### Try it
Filter task. Return each line of the material that holds the string "agent".

******

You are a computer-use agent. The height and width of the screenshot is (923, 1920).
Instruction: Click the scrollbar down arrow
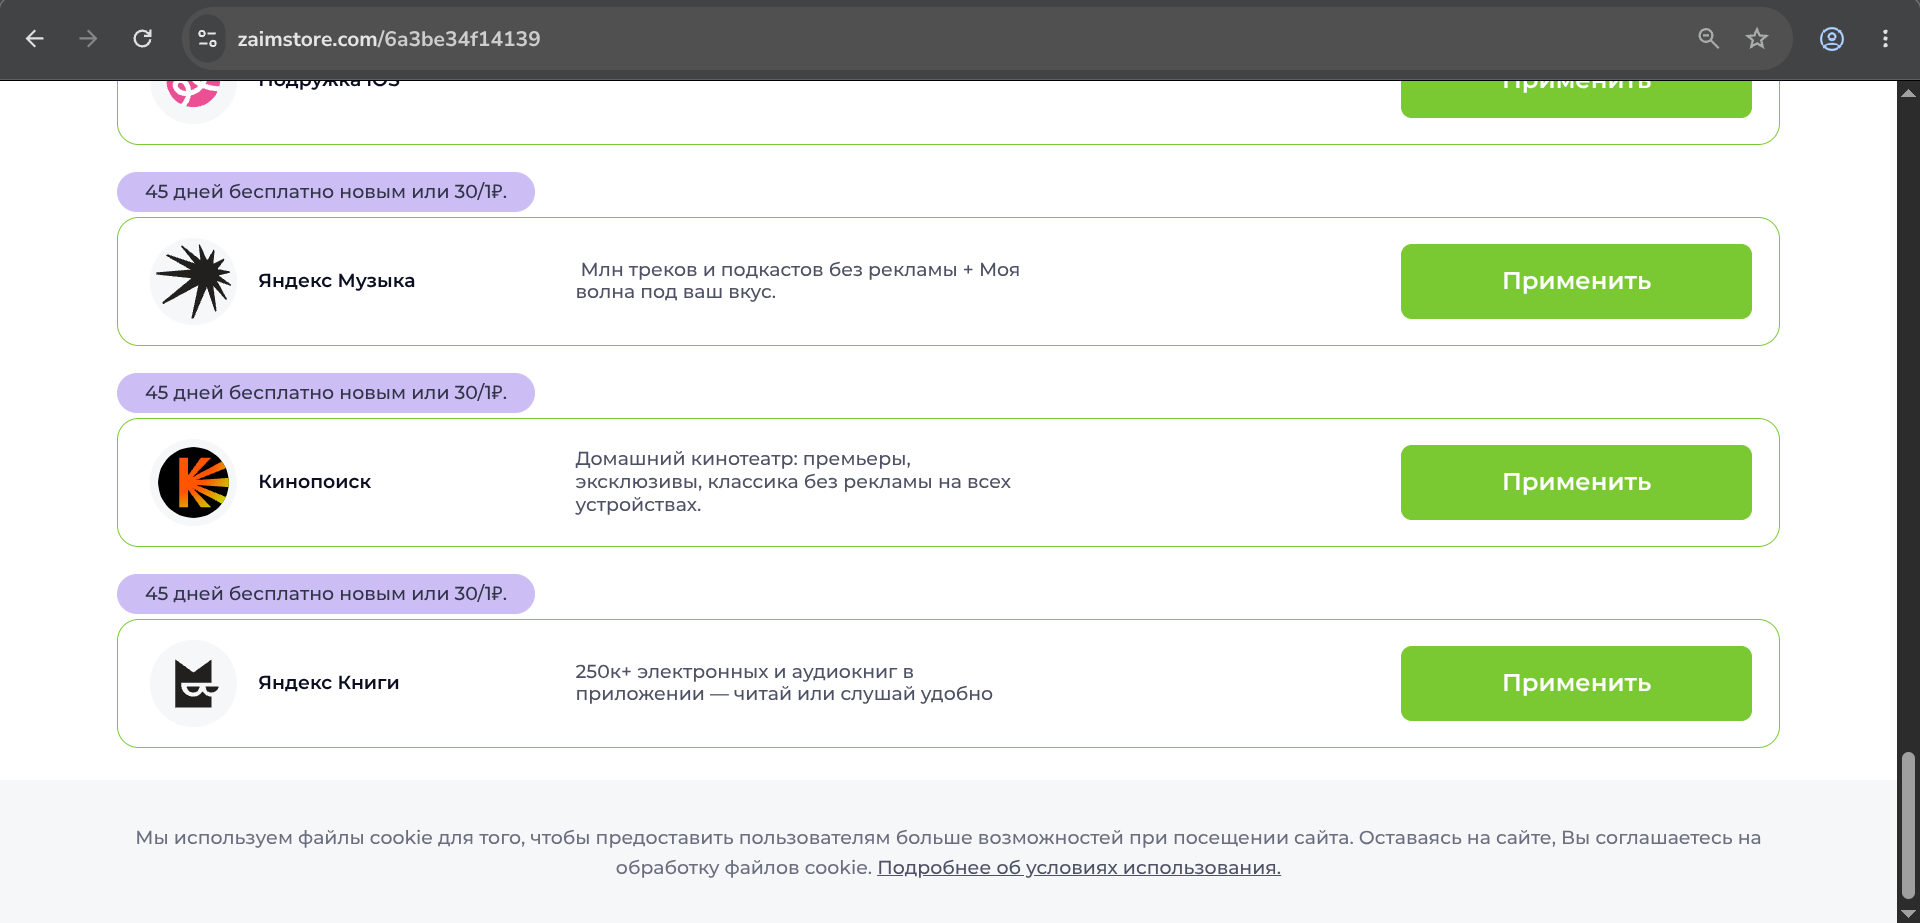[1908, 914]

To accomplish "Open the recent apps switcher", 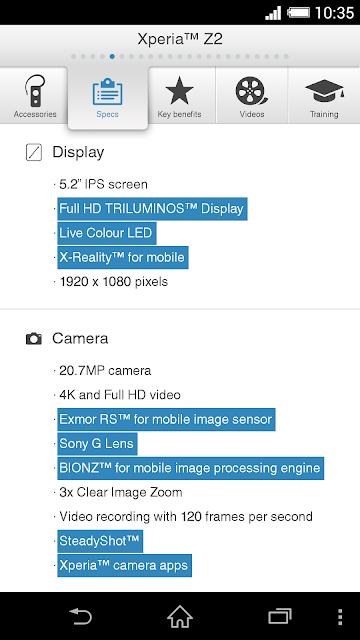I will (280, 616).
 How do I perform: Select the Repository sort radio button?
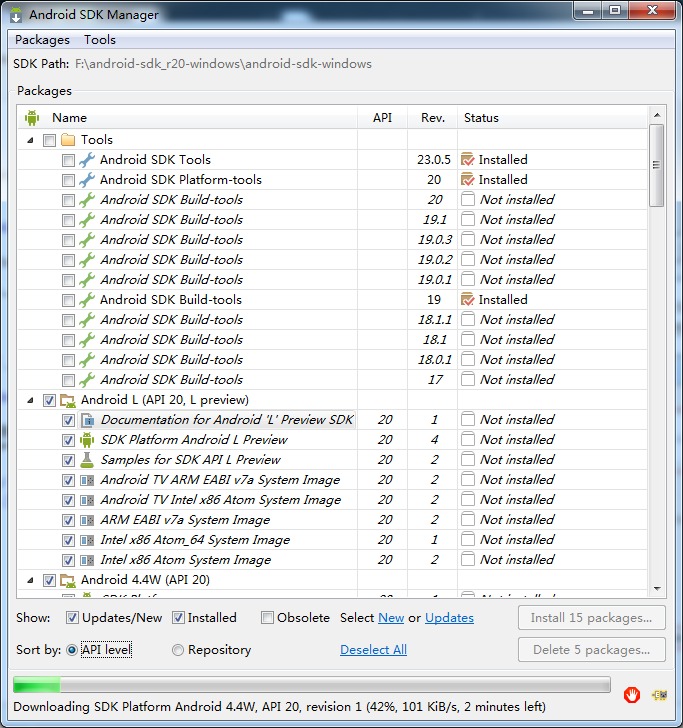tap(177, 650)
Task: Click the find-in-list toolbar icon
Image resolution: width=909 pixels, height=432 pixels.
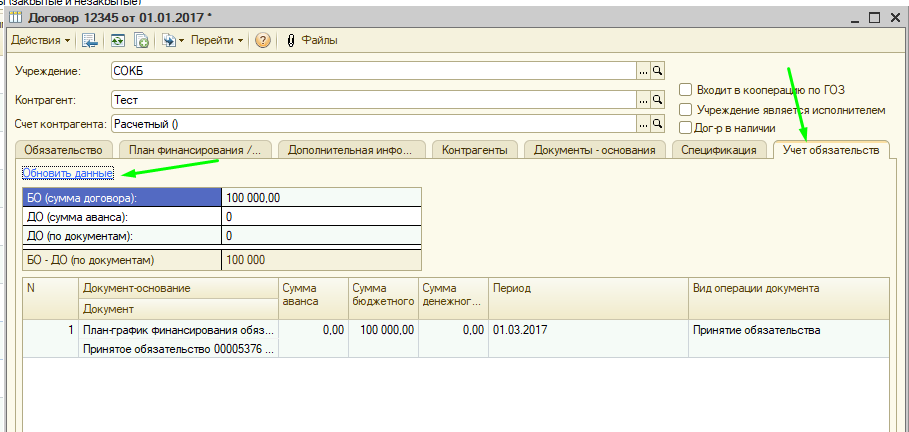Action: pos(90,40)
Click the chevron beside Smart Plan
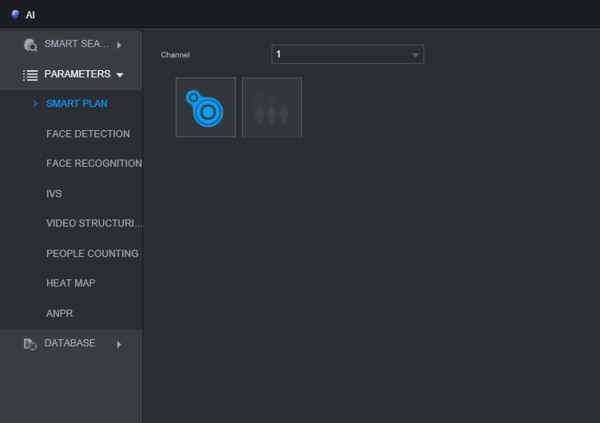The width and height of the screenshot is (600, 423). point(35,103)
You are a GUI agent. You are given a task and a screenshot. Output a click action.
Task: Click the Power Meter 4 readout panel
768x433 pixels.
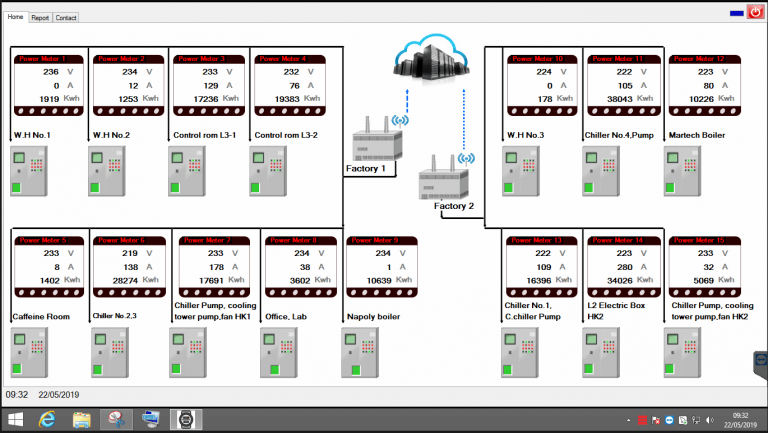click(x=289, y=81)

******

### Exercise result
You are a computer-use agent. The height and width of the screenshot is (923, 1920).
You are a GUI agent. You are given a task and a screenshot. Output a click action.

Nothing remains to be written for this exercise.